Start of EXERCISE INPUT
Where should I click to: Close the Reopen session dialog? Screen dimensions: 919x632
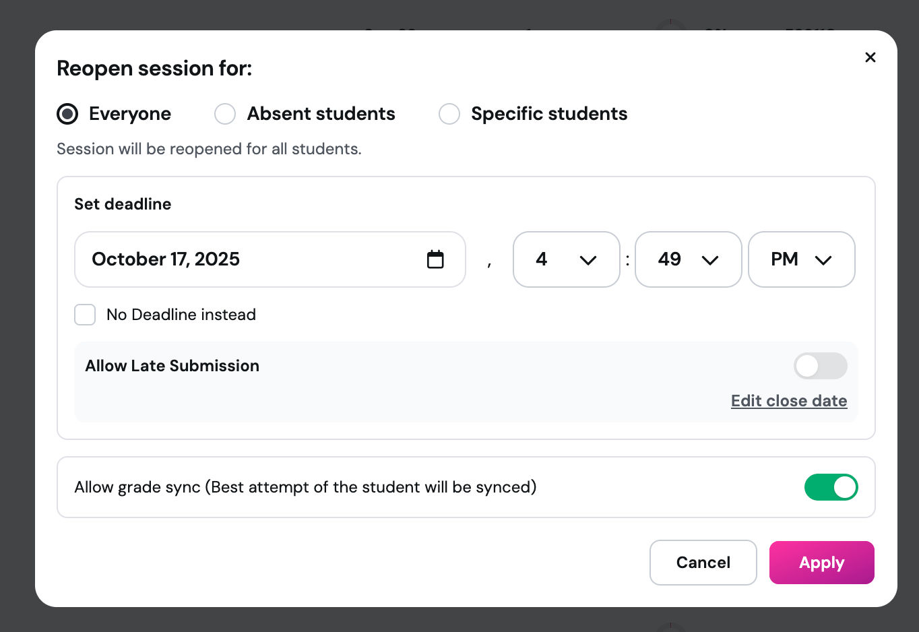[870, 57]

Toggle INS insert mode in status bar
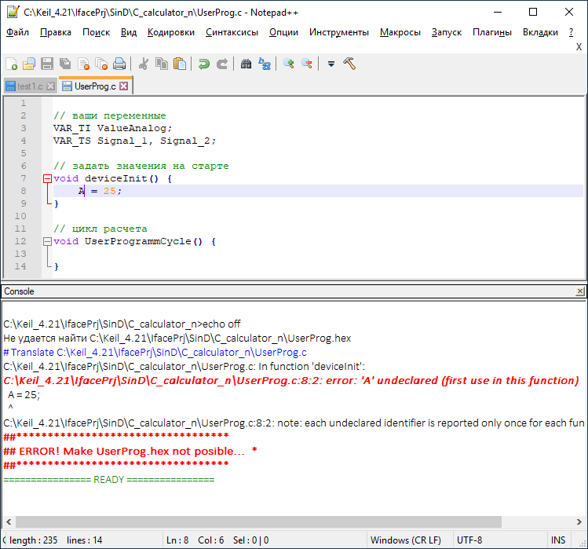(558, 540)
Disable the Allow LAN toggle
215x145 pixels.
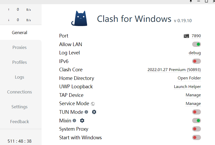pos(197,44)
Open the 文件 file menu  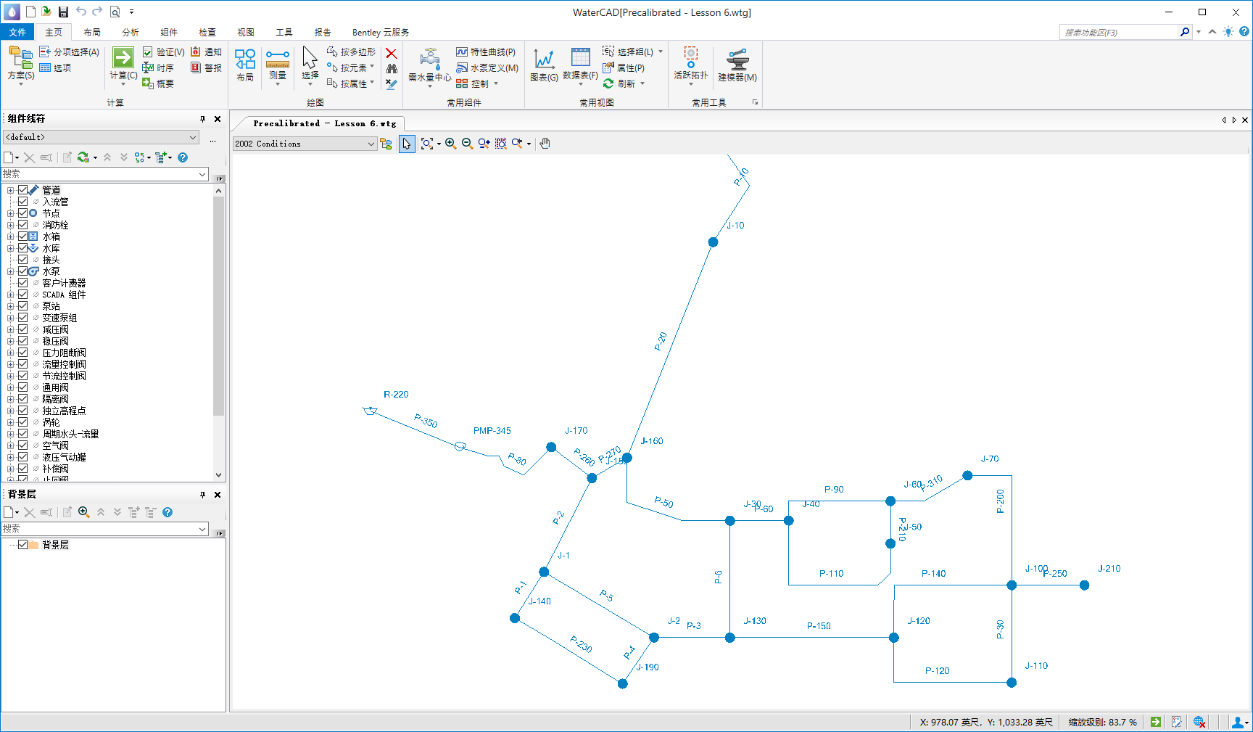point(17,33)
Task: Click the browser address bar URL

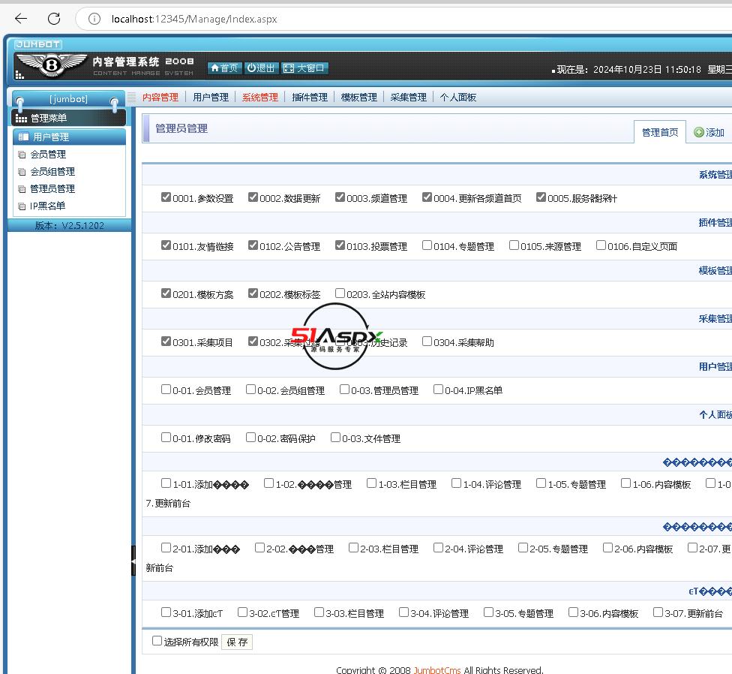Action: click(194, 19)

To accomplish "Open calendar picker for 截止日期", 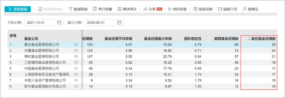I will pyautogui.click(x=119, y=23).
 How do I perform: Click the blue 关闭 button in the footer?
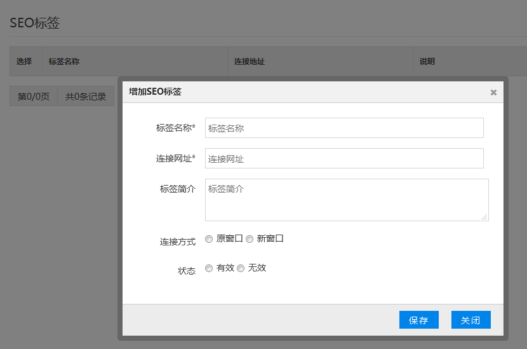coord(470,320)
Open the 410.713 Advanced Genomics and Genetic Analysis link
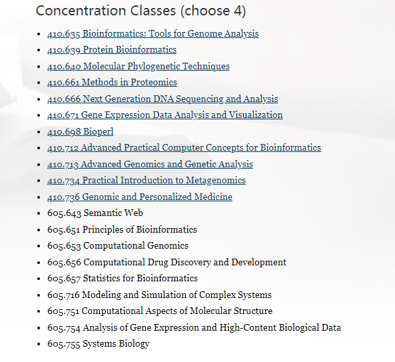Viewport: 395px width, 362px height. click(x=150, y=164)
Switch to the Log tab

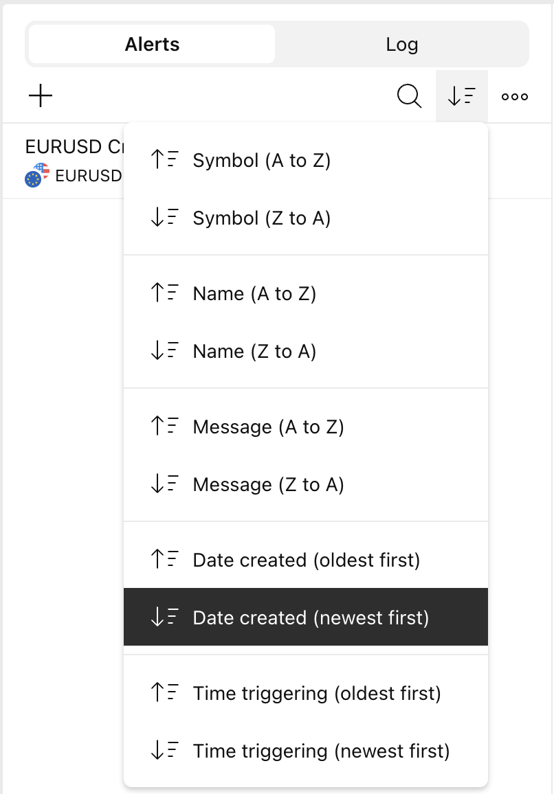402,45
End of EXERCISE INPUT
→ **WORK REQUIRED**: Starting at the line that contains "How do I perform: Click", please write out each line through the last line of the data, both ends included, and keep pictures out of the copy.

→ **SOLUTION FOR THIS PROBLEM**:
 How do I perform: Click the blue 关闭 button in the footer?
coord(470,320)
Open the 410.713 Advanced Genomics and Genetic Analysis link
Viewport: 395px width, 362px height. click(x=150, y=164)
Switch to the Log tab

402,45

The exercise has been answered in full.